Хищник – вот главное слово, и оно определяет всё. Этот может отменить вековые устои, законы, Бога и мораль; и вручить власть толпе над любой душой в любом теле. В руках у тебя – автомат, коктейль Молотова или заточенная сапёрная лопатка – делай со всем этим добром всё, что заблагорассудится. Тем более, когда тебе противостоят мирные домашние люди. Ты – сам как Бог, и можешь судить любую душу и даже прибрать её добро к рукам. Как много значит добро для неокрепшей души! То, что не сможешь взять толпой – возьмёшь чуть позже деньгами, деньгами, деньгами! Самим деньгам молодой человек, возможно, особой ценности и не придаёт; главное – возможность взять, взять, взять! Девушку, другую, третью; власть над окружающими – что, может, ещё слаще – все девушки, опять-таки будут твои.
Есть, конечно, другая молодёжь, но тех Господь поцеловал доброй семьёй, добрым народом и доброй для народа страницей истории. Но тем, о ком держу речь – ни с чем не повезло. Для них семья (если она была) могла быть доброй – но не для других; народ мог быть добрым – но не для других; страница истории могла быть доброй – но не для других. Энергия нереализованных желаний выплеснется с такими молодыми людьми на соседей ближних и дальних. И это называется природой фашизма – кто живёт в гармонии с собой и умозрительно представляемым человечеством, не может желать рубить руку соседу; в ком бушует страсть изжить комплексы неполноценности собственной семьи, собственного народа или неблагоприятной исторической ситуации закончит дело преступлением против соседа.

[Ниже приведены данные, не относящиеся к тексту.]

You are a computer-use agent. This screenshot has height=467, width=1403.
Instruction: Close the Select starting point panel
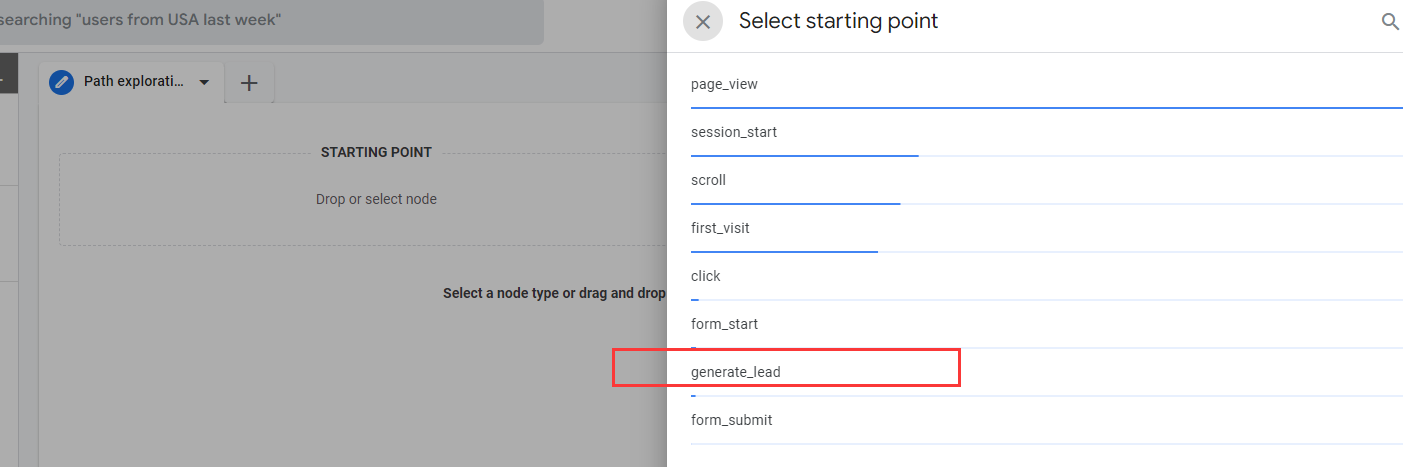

Часто такие хищники в пору зрелости теряют закал хищнического максимализма; и ведут абсолютно обывательский образ жизни, забывая про ошибки юности – а, может, даже в них раскаиваясь. Но кто-то, становясь хищниками матёрыми, начинают соблазнять в целях воспроизводства власти новые поколения хищников – зная тайные струны их душ, они найдут слова для возбуждения мотиваций в неандертальцах новой волны. Старые волки делают то, что только и умеют делать в этом мире – они по-своему счастливы, думая, что реализовывают идею собственной судьбы. На самом деле они – всего лишь марионетки в руках держателей крупного капитала – эти в последние два века скупили всё, и теперь распоряжаются даже моделированием исторического процесса. У держателей есть свой комплекс неполноценности и слишком завышенная самооценка – но они, увы, много чего могут. Кроме излечения болезни собственного роста. Сумасшедшая и совсем не смешная форма агрессивного инфантилизма.